## What the task requires
Copy the material below word for word, line by line, with nothing changed.

** Begin **

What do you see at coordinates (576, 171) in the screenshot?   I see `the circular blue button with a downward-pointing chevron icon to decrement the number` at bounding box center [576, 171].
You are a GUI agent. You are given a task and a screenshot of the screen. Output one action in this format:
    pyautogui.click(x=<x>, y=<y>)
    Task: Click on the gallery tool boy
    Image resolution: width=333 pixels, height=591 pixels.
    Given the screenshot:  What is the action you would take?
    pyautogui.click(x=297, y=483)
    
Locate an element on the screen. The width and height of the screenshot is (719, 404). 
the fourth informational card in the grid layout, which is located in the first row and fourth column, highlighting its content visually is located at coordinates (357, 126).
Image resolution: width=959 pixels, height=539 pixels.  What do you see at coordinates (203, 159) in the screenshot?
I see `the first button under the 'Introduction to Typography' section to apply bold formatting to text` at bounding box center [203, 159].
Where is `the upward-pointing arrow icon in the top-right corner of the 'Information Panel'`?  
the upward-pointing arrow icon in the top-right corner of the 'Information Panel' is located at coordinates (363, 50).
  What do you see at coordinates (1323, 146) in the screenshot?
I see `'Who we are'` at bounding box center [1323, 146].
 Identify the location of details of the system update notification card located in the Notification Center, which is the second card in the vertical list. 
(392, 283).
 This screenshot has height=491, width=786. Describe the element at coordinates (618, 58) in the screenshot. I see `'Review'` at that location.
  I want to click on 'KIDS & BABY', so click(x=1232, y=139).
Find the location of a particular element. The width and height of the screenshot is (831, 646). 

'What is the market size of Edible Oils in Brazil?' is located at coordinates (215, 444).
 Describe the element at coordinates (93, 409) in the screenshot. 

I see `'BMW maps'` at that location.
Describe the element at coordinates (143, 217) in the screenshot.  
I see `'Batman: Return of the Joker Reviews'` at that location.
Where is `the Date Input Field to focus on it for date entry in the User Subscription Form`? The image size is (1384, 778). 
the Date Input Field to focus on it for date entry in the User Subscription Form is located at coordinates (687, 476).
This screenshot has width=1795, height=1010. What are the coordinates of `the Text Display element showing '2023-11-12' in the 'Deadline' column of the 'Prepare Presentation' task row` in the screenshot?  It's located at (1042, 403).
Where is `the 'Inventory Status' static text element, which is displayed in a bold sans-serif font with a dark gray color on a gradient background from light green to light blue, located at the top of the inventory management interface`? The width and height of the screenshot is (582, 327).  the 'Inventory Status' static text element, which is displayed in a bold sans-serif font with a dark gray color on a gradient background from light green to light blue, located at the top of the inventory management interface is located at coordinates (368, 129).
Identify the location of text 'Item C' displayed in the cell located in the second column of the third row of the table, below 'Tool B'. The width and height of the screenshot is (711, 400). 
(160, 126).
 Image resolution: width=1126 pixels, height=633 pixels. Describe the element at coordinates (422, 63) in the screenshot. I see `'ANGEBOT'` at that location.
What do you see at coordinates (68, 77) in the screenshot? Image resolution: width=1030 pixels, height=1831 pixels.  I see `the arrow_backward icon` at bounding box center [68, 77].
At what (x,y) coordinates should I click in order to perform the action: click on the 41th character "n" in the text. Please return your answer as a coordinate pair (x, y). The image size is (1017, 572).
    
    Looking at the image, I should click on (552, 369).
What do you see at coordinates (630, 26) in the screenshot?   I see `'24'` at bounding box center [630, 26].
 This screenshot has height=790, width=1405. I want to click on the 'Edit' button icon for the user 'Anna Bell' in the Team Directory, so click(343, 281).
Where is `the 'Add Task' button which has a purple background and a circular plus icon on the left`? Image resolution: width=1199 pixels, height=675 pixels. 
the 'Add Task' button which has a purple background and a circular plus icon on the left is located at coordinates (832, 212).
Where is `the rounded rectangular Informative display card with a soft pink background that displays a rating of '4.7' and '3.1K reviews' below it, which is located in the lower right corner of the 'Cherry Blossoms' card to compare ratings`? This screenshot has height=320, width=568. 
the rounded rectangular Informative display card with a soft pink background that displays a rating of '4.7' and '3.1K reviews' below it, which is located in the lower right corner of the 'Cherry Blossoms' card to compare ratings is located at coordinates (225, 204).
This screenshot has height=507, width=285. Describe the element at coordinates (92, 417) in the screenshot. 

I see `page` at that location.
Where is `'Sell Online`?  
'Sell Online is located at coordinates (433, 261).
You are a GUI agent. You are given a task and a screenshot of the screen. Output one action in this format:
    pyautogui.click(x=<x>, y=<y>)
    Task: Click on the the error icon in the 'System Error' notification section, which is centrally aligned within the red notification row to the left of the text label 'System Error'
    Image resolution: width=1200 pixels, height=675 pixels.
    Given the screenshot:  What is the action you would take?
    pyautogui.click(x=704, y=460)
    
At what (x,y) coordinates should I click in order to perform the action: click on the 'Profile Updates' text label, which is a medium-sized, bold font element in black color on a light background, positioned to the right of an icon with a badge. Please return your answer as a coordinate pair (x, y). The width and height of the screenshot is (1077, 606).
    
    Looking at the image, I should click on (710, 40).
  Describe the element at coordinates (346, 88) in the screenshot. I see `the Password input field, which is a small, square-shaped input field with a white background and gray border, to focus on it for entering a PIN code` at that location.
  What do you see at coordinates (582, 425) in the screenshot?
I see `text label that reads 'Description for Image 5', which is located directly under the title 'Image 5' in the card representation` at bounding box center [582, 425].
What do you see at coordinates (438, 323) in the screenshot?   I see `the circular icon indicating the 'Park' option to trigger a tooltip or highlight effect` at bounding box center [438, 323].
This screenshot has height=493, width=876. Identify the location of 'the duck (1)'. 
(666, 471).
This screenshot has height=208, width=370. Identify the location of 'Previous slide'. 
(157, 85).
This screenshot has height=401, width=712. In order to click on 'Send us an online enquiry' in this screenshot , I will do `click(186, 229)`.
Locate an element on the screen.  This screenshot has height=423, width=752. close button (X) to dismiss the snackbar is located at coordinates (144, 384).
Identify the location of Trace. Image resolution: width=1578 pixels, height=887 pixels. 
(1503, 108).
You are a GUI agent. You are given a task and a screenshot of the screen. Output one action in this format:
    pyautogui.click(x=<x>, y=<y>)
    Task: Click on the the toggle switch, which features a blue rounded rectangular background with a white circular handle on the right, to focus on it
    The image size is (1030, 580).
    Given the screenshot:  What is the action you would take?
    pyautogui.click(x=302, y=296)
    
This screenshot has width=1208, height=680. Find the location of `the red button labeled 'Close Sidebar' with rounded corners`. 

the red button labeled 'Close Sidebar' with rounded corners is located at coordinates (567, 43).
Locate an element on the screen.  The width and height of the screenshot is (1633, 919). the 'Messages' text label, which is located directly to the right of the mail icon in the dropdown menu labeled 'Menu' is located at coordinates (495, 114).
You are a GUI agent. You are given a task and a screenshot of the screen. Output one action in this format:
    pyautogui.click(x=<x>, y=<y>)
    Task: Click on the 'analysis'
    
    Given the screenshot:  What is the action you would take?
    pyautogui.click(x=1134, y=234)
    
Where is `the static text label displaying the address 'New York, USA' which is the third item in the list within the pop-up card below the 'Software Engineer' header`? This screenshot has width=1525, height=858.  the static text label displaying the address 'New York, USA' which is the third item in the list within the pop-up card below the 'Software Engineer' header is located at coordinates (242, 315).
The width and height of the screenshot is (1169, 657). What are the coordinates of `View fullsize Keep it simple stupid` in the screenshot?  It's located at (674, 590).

** End **

## Exercise response
What do you see at coordinates (576, 171) in the screenshot?   I see `the circular blue button with a downward-pointing chevron icon to decrement the number` at bounding box center [576, 171].
You are a GUI agent. You are given a task and a screenshot of the screen. Output one action in this format:
    pyautogui.click(x=<x>, y=<y>)
    Task: Click on the gallery tool boy
    Image resolution: width=333 pixels, height=591 pixels.
    Given the screenshot:  What is the action you would take?
    pyautogui.click(x=297, y=483)
    
Locate an element on the screen. The width and height of the screenshot is (719, 404). 
the fourth informational card in the grid layout, which is located in the first row and fourth column, highlighting its content visually is located at coordinates (357, 126).
Image resolution: width=959 pixels, height=539 pixels.  What do you see at coordinates (203, 159) in the screenshot?
I see `the first button under the 'Introduction to Typography' section to apply bold formatting to text` at bounding box center [203, 159].
Where is `the upward-pointing arrow icon in the top-right corner of the 'Information Panel'`?  
the upward-pointing arrow icon in the top-right corner of the 'Information Panel' is located at coordinates (363, 50).
  What do you see at coordinates (1323, 146) in the screenshot?
I see `'Who we are'` at bounding box center [1323, 146].
 Identify the location of details of the system update notification card located in the Notification Center, which is the second card in the vertical list. 
(392, 283).
 This screenshot has height=491, width=786. Describe the element at coordinates (618, 58) in the screenshot. I see `'Review'` at that location.
  I want to click on 'KIDS & BABY', so click(x=1232, y=139).
Find the location of a particular element. The width and height of the screenshot is (831, 646). 

'What is the market size of Edible Oils in Brazil?' is located at coordinates (215, 444).
 Describe the element at coordinates (93, 409) in the screenshot. 

I see `'BMW maps'` at that location.
Describe the element at coordinates (143, 217) in the screenshot.  
I see `'Batman: Return of the Joker Reviews'` at that location.
Where is `the Date Input Field to focus on it for date entry in the User Subscription Form`? The image size is (1384, 778). 
the Date Input Field to focus on it for date entry in the User Subscription Form is located at coordinates (687, 476).
This screenshot has width=1795, height=1010. What are the coordinates of `the Text Display element showing '2023-11-12' in the 'Deadline' column of the 'Prepare Presentation' task row` in the screenshot?  It's located at (1042, 403).
Where is `the 'Inventory Status' static text element, which is displayed in a bold sans-serif font with a dark gray color on a gradient background from light green to light blue, located at the top of the inventory management interface`? The width and height of the screenshot is (582, 327).  the 'Inventory Status' static text element, which is displayed in a bold sans-serif font with a dark gray color on a gradient background from light green to light blue, located at the top of the inventory management interface is located at coordinates (368, 129).
Identify the location of text 'Item C' displayed in the cell located in the second column of the third row of the table, below 'Tool B'. The width and height of the screenshot is (711, 400). 
(160, 126).
 Image resolution: width=1126 pixels, height=633 pixels. Describe the element at coordinates (422, 63) in the screenshot. I see `'ANGEBOT'` at that location.
What do you see at coordinates (68, 77) in the screenshot? Image resolution: width=1030 pixels, height=1831 pixels.  I see `the arrow_backward icon` at bounding box center [68, 77].
At what (x,y) coordinates should I click in order to perform the action: click on the 41th character "n" in the text. Please return your answer as a coordinate pair (x, y). The image size is (1017, 572).
    
    Looking at the image, I should click on (552, 369).
What do you see at coordinates (630, 26) in the screenshot?   I see `'24'` at bounding box center [630, 26].
 This screenshot has height=790, width=1405. I want to click on the 'Edit' button icon for the user 'Anna Bell' in the Team Directory, so click(343, 281).
Where is `the 'Add Task' button which has a purple background and a circular plus icon on the left`? Image resolution: width=1199 pixels, height=675 pixels. 
the 'Add Task' button which has a purple background and a circular plus icon on the left is located at coordinates (832, 212).
Where is `the rounded rectangular Informative display card with a soft pink background that displays a rating of '4.7' and '3.1K reviews' below it, which is located in the lower right corner of the 'Cherry Blossoms' card to compare ratings`? This screenshot has height=320, width=568. 
the rounded rectangular Informative display card with a soft pink background that displays a rating of '4.7' and '3.1K reviews' below it, which is located in the lower right corner of the 'Cherry Blossoms' card to compare ratings is located at coordinates (225, 204).
This screenshot has height=507, width=285. Describe the element at coordinates (92, 417) in the screenshot. 

I see `page` at that location.
Where is `'Sell Online`?  
'Sell Online is located at coordinates (433, 261).
You are a GUI agent. You are given a task and a screenshot of the screen. Output one action in this format:
    pyautogui.click(x=<x>, y=<y>)
    Task: Click on the the error icon in the 'System Error' notification section, which is centrally aligned within the red notification row to the left of the text label 'System Error'
    Image resolution: width=1200 pixels, height=675 pixels.
    Given the screenshot:  What is the action you would take?
    pyautogui.click(x=704, y=460)
    
At what (x,y) coordinates should I click in order to perform the action: click on the 'Profile Updates' text label, which is a medium-sized, bold font element in black color on a light background, positioned to the right of an icon with a badge. Please return your answer as a coordinate pair (x, y). The width and height of the screenshot is (1077, 606).
    
    Looking at the image, I should click on (710, 40).
  Describe the element at coordinates (346, 88) in the screenshot. I see `the Password input field, which is a small, square-shaped input field with a white background and gray border, to focus on it for entering a PIN code` at that location.
  What do you see at coordinates (582, 425) in the screenshot?
I see `text label that reads 'Description for Image 5', which is located directly under the title 'Image 5' in the card representation` at bounding box center [582, 425].
What do you see at coordinates (438, 323) in the screenshot?   I see `the circular icon indicating the 'Park' option to trigger a tooltip or highlight effect` at bounding box center [438, 323].
This screenshot has height=493, width=876. Identify the location of 'the duck (1)'. 
(666, 471).
This screenshot has height=208, width=370. Identify the location of 'Previous slide'. 
(157, 85).
This screenshot has height=401, width=712. In order to click on 'Send us an online enquiry' in this screenshot , I will do `click(186, 229)`.
Locate an element on the screen.  This screenshot has height=423, width=752. close button (X) to dismiss the snackbar is located at coordinates (144, 384).
Identify the location of Trace. Image resolution: width=1578 pixels, height=887 pixels. 
(1503, 108).
You are a GUI agent. You are given a task and a screenshot of the screen. Output one action in this format:
    pyautogui.click(x=<x>, y=<y>)
    Task: Click on the the toggle switch, which features a blue rounded rectangular background with a white circular handle on the right, to focus on it
    The image size is (1030, 580).
    Given the screenshot:  What is the action you would take?
    pyautogui.click(x=302, y=296)
    
This screenshot has width=1208, height=680. Find the location of `the red button labeled 'Close Sidebar' with rounded corners`. 

the red button labeled 'Close Sidebar' with rounded corners is located at coordinates (567, 43).
Locate an element on the screen.  The width and height of the screenshot is (1633, 919). the 'Messages' text label, which is located directly to the right of the mail icon in the dropdown menu labeled 'Menu' is located at coordinates (495, 114).
You are a GUI agent. You are given a task and a screenshot of the screen. Output one action in this format:
    pyautogui.click(x=<x>, y=<y>)
    Task: Click on the 'analysis'
    
    Given the screenshot:  What is the action you would take?
    pyautogui.click(x=1134, y=234)
    
Where is `the static text label displaying the address 'New York, USA' which is the third item in the list within the pop-up card below the 'Software Engineer' header`? This screenshot has width=1525, height=858.  the static text label displaying the address 'New York, USA' which is the third item in the list within the pop-up card below the 'Software Engineer' header is located at coordinates (242, 315).
The width and height of the screenshot is (1169, 657). What are the coordinates of `View fullsize Keep it simple stupid` in the screenshot?  It's located at (674, 590).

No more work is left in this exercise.